Система философии. Том 2. Этика чистой воли - страница 49



Но на этой естественной психологии нельзя останавливаться – и не останавливались. Мы уже отмечали, что Платон создаёт и развивает свою психологию как в этике, так и в логике – равно в характеристике воли, как и в характеристике мышления и познания. Нам предстоит проследить, как метод чистоты должен порождать понятие воли – чистую волю. Чистая воля соответствует чистому мышлению, мышлению чистого познания.

Здесь остаётся обсудить лишь один важный предварительный вопрос. Он касается нашего основного закона истины – а именно единства метода для логики и этики. Можно ли ожидать и предпринять применение метода к предполагаемому психологическому материалу – чистой воле, как и к основным определениям чистого мышления?

Этот вопрос методологически решающий: проблема этики как этики чистой воли зависит от него. Но он же положительно приближает нас к реализации. Смело поставим же вопрос: можно ли применить к этике чистой воли основные понятия, которые логика выделяет для мышления чистого познания?

Логика осуществляет и обосновывает чистоту в конечном счёте через суждение о происхождении. Происхождение – это глубочайшая якорная почва, которую закрепляет чистое мышление. Ничто не должно считаться данным для чистого мышления; даже данное оно должно порождать само. Даже «что» (как «нечто») не может быть для него последним словом понятийного языка. Оно не должно отступать перед ничто. Само по себе ничто остаётся немыслимым, но как средство чистого мышления оно признаётся. Это обходной путь, который мышление вынуждено пройти, поскольку оно не может остановиться на «нечто». Чтобы добраться до основы «нечего», от него самого как последнего основания отвлекаются.

Ведь даже бытие становится всего лишь словом, понятием отношения. За основу бытия вступает другая категория. Неудивительно, что «нечто» не может стоять в начале – так же, как и бытие. Поэтому и парадокс, который в нашей характеристике образует бесконечное суждение, не должен вызывать серьёзного возражения. Ведь это то самое суждение, в котором, несмотря на кажущуюся игру с ничто, выражается принцип непрерывности.

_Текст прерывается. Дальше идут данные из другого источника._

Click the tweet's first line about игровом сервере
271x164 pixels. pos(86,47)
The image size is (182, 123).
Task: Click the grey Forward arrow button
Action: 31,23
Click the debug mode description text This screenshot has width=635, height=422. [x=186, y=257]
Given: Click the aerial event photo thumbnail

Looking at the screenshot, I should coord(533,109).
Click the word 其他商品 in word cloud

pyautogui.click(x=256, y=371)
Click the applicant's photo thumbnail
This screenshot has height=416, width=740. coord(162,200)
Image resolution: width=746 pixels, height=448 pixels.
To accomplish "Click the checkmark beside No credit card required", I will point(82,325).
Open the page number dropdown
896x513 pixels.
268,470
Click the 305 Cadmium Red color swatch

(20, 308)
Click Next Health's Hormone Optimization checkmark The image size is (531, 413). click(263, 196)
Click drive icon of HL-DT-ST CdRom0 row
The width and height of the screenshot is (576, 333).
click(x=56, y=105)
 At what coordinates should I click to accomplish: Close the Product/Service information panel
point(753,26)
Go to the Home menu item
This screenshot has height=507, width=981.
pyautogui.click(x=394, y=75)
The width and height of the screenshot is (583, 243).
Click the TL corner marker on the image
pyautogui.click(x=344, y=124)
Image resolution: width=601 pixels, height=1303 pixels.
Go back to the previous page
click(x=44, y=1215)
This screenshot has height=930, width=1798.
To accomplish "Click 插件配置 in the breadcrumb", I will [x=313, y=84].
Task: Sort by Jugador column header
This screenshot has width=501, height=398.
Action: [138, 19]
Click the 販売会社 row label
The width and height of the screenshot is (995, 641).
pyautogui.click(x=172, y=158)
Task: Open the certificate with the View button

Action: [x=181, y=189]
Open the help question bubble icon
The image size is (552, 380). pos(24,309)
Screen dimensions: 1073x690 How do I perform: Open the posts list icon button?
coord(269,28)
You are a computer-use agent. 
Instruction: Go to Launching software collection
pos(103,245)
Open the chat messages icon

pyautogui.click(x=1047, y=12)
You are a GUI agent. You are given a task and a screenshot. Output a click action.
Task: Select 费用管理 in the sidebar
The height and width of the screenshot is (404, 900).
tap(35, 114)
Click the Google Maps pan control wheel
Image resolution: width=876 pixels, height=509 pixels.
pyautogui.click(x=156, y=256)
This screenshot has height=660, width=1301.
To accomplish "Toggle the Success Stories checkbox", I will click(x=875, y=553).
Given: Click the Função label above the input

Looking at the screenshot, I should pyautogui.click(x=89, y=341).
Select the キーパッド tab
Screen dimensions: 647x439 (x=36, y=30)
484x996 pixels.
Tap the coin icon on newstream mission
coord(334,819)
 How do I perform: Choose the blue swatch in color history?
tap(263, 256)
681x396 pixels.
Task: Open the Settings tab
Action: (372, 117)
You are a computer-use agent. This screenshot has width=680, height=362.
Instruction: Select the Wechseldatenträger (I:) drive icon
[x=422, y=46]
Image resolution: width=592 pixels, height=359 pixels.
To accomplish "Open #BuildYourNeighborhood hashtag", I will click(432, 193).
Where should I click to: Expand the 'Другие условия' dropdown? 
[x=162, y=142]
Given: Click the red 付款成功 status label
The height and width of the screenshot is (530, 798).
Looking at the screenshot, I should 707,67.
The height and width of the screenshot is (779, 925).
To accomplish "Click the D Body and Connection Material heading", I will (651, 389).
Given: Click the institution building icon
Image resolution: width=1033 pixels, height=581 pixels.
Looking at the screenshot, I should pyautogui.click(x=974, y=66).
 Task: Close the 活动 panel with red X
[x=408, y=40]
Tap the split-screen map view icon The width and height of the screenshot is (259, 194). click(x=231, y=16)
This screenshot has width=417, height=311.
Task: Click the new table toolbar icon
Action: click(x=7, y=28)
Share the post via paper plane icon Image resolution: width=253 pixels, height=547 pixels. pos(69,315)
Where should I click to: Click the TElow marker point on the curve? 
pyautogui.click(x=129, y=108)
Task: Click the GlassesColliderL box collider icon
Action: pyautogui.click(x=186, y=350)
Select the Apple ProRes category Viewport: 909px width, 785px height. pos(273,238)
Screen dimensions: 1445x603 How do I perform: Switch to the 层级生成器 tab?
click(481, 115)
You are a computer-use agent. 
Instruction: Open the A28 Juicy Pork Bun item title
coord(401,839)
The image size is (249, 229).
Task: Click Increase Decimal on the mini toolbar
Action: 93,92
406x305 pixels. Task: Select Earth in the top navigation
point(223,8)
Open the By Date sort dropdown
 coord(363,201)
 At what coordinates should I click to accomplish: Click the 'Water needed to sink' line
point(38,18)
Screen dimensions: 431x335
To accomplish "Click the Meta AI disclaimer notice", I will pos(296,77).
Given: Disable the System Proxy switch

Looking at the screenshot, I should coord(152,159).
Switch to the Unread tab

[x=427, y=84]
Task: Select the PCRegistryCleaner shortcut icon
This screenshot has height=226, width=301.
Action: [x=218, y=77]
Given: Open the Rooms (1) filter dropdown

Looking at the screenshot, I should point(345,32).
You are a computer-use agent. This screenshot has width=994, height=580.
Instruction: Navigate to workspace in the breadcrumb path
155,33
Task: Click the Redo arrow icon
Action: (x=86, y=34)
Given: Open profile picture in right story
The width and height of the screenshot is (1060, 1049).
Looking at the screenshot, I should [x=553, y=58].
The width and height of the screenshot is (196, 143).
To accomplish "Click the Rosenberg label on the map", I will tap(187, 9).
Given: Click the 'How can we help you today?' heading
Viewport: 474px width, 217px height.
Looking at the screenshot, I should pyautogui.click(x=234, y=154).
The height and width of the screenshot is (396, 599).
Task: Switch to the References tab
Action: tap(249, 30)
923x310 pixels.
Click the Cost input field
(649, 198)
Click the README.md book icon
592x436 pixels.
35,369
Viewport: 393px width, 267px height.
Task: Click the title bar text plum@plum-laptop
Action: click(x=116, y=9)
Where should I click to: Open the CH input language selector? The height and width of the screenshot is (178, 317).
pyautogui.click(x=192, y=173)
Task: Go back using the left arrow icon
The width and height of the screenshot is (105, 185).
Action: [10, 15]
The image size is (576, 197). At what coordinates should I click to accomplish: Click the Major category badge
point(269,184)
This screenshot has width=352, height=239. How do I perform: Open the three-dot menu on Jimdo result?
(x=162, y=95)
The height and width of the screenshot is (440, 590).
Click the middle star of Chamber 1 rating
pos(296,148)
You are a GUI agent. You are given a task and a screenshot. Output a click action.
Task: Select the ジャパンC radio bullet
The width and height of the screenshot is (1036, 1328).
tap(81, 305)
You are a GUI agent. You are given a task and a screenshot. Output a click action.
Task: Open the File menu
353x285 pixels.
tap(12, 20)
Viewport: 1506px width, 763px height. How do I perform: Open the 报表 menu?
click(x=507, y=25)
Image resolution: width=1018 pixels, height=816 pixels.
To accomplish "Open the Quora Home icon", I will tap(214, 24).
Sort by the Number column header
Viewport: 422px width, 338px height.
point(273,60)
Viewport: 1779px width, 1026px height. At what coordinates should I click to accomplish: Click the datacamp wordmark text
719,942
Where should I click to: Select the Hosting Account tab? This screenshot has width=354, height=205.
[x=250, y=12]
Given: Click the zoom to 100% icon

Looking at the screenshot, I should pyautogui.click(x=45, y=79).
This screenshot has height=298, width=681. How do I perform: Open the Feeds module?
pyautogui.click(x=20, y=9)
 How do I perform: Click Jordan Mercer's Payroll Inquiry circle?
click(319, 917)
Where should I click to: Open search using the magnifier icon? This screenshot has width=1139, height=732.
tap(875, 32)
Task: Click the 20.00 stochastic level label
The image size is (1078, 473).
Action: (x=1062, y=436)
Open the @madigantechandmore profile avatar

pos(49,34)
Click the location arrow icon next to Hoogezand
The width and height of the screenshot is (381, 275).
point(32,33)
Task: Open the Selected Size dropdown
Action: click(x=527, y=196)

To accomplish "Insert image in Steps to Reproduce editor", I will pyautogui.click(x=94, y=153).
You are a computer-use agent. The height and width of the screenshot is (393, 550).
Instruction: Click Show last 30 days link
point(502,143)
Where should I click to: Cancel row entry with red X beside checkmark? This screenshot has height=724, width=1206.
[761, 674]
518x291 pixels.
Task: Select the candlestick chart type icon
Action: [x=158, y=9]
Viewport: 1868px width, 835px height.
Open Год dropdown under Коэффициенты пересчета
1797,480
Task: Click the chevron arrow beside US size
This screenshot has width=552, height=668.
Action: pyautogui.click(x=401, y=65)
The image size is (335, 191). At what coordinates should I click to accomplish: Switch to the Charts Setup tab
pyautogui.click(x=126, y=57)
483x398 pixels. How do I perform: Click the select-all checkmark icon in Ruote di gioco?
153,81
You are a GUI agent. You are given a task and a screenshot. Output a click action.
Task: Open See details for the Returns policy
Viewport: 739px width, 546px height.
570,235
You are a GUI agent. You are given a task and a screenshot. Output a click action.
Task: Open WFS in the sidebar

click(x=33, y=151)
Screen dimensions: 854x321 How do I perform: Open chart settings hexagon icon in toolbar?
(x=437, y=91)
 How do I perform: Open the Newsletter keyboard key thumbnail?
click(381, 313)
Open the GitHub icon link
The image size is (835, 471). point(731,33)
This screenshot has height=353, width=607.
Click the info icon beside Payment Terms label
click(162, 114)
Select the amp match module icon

Но здесь возникает действительно трудный вопрос: можно ли считать закон непрерывности применимым к этике? Пусть даже происхождение окажется мыслимым для чистой воли – это, по крайней мере, допустимо. Пусть даже реальность сама может быть представлена как применимая для реализации чистой воли – главный вопрос остаётся: может ли закон мышления о непрерывности быть применён к воле, а значит, и к этике? Возникает подозрение, что здесь речь идёт лишь о пустой метафоре.

Ведь непрерывность – нечто совсем иное, чем тождество. Тождество, как бы ни обусловливало оно чистое мышление, может быть перенесено на чистую волю, ибо и в ней присутствует мышление, которое нельзя устранить. Непрерывность же должна была бы применяться к самому хотению, если это хотение, согласно непрерывности, должно порождаться из своего происхождения и тем самым становиться чистым хотением. Здесь возникает опасность, что математическая полноценность непрерывности может быть дискредитирована, если это понятие будет злоупотреблено в этике как историческая метафора – сколь бы полезной оно ни было для исторического словоупотребления. Метод чистоты, основываясь на истине, требует строгого соблюдения смысла непрерывности.

Это сомнение в применимости принципа непрерывности к этическому понятию воли основывается, однако, на недостаточном понимании этической проблемы и её отношения к понятию воли. Иными словами, здесь проявляется психологическая предвзятость, под прикрытием которой это возражение укореняется. Считается, будто психология и только она должна разрабатывать понятие воли; и полагают, что не будет буквально верным, если психология не имеет (компетенции), да и повода говорить о воле – о воле, а не о влечении и желании – если только этика не раскроет это понятие.